Taking Your Cloud Vendor to the Next Level: Solving Massive-Scale Data Challenges
Akamai’s content delivery network (CDN) processes about 30% of the internet’s daily traffic, resulting in a massive amount of data that presents engineering challenges, both internally and with cloud vendors.
In this talk, we will discuss the barriers faced while building a data infrastructure on Azure, Databricks, and Kafka to meet strict SLAs, hitting the limits of some of our cloud vendors’ services.
We will describe the iterative process of re-architecting a massive-scale data platform using the aforementioned technologies.
We will also delve into how today, Akamai is able to quickly ingest and make available to customers TBs of data, as well as efficiently query PBs of data and return results within 10 seconds for most queries.
This discussion will provide valuable insights for attendees and organizations seeking to effectively process and analyze large amounts of data.
It Will Affect Us All: A Digital and Data Revolution Is Coming to the Automotive Industry
There are multiple revolutions taking place in the automotive industry at the same time – EVs (electric vehicles), AVs (autonomous vehicles), SDVs (software designed vehicles) Connected vehicles, and Services. In the future of mobility – Data will be a major factor at every level, affecting us all.

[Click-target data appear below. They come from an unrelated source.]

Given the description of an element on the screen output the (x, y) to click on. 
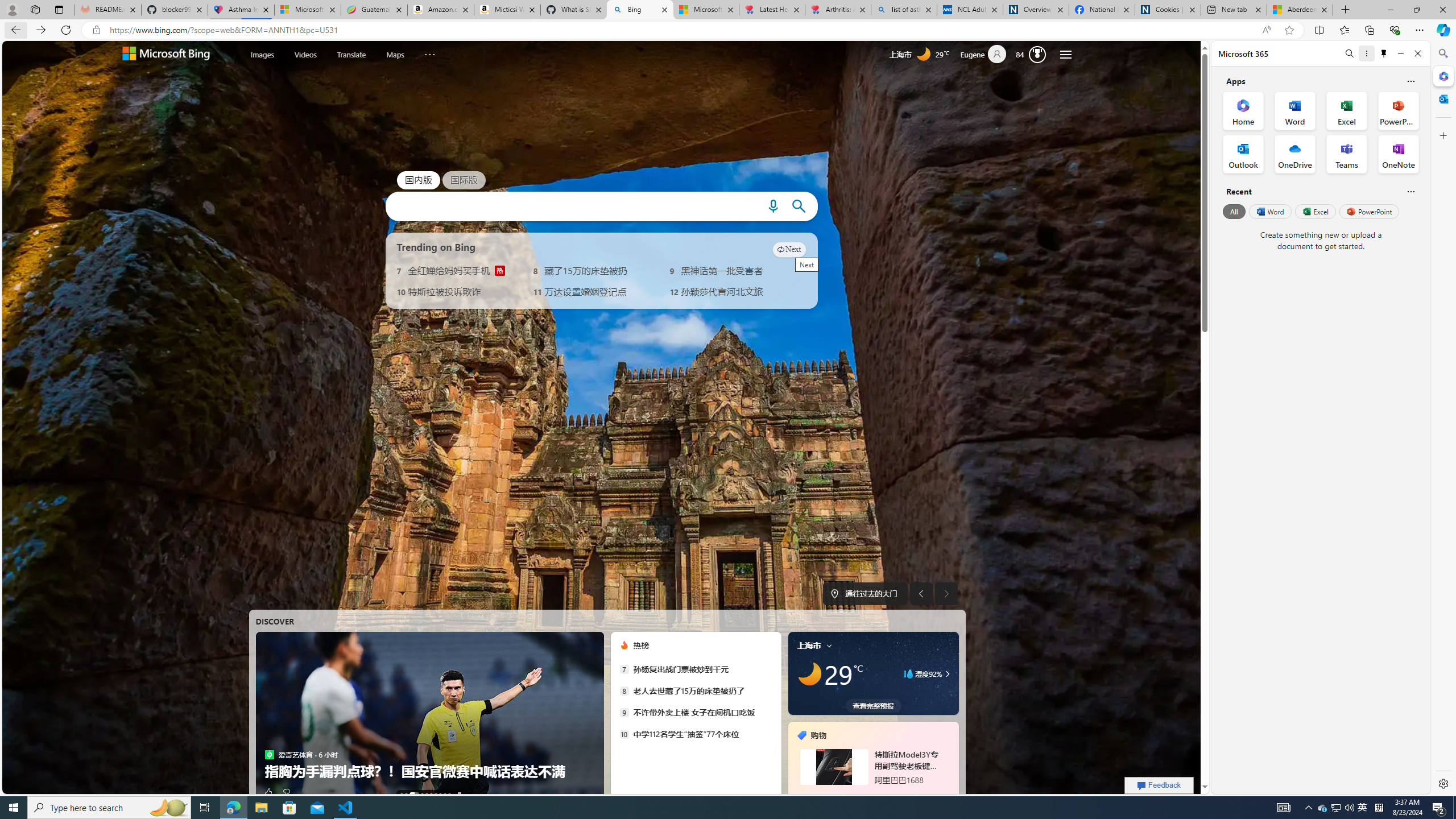
AutomationID: tab-4 (426, 793)
Excel Office App (1346, 110)
Enter your search term (572, 206)
Class: weather-arrow-glyph (946, 673)
Close Outlook pane (1442, 98)
Unpin side pane (1383, 53)
Class: scopes  (352, 53)
Cookies | About | NICE (1167, 9)
Given the description of an element on the screen output the (x, y) to click on. 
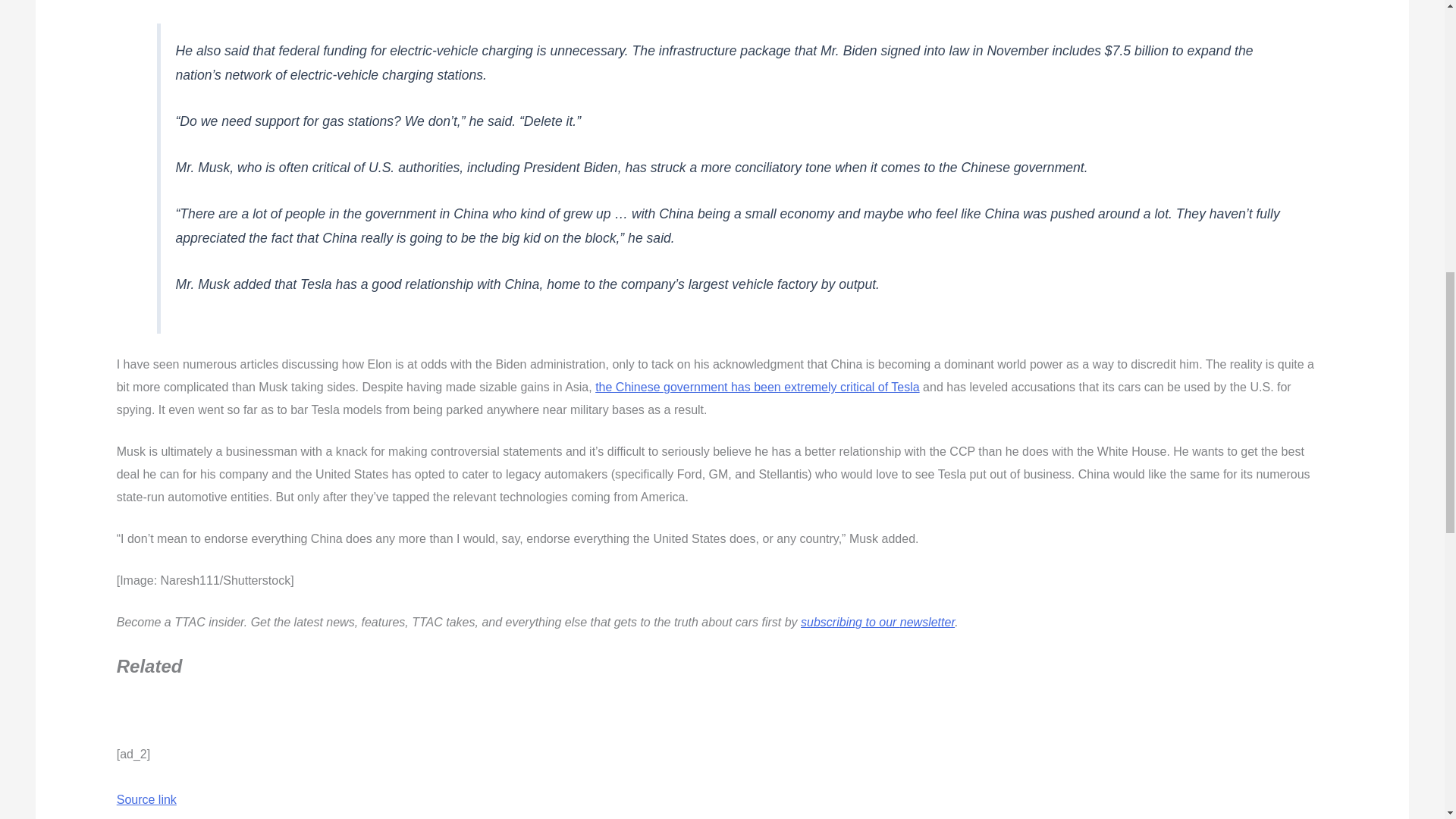
the Chinese government has been extremely critical of Tesla (756, 386)
Source link (146, 799)
subscribing to our newsletter (877, 621)
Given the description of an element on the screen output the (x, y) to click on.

Boaz, who has been part of this process for the last few years, will take us through the journey – both in terms of the way the automotive industry is transforming as well as how data and digital are increasingly being used. Furthermore, we will discuss how it opens up opportunities for Israeli startups, data companies, and even employees with new professional options.
Keynote – Data for the People
Did you ever wonder who should wake up at night when a data pipeline goes down? The engineers who built it? The engineers who use it? The DevOps people?
In this talk, I’ll uncover the inner workings of Taboola’s Data Platform Engineering. Data Platform should not be just for a select few – all engineers and data scientists should be encouraged to contribute. I’ll share some methods to maintain the integrity of the data, architectural considerations to make it all possible and what your R&D culture has to do with it.